Proceedings of the 2016 Federated Conference on Computer Science and Information Systems

Using formant frequencies to word detection in recorded speech

DOI: http://dx.doi.org/10.15439/2016F518

Citation: Proceedings of the 2016 Federated Conference on Computer Science and Information Systems, M. Ganzha, L. Maciaszek, M. Paprzycki (eds). ACSIS, Vol. 8, pages 797801

Abstract. The paper considers increasing the precision of detection of words in unsupervised keyword spotting method. The method is based on examining signal similarity of two analyzed media description: registered voice and a word (textual query) synthesized by using Text-to-Speech tools.
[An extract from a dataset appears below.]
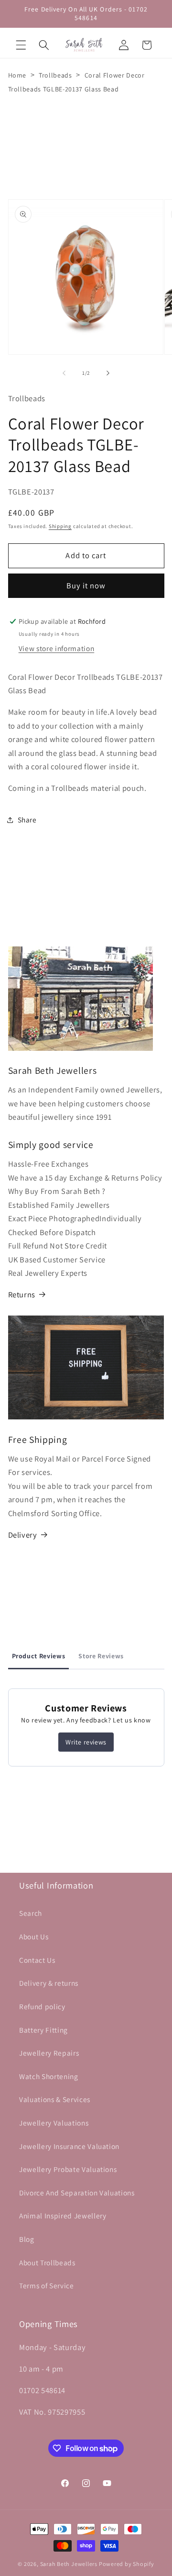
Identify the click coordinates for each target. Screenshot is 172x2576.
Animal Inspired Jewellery (63, 2215)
The descriptions of media were given by a sequence of Mel-Frequency Cepstral Coefficients or Human-Factor Cepstral Coefficients. Dynamic Time Warping algorithm has been applied to provide time alignment of the given media descriptions. The detection involved classification method based on cost function, calculated upon signal similarity and alignment path. Potential false matches were eliminated in the algorithm by applying two-staged verification, using the Longest Common Subsequence algorithm and analyzing formant frequencies of eleven English monophthons. The use of formant frequencies at the stage of verification increased overall detection precision by about 10\% as compared to original algorithm.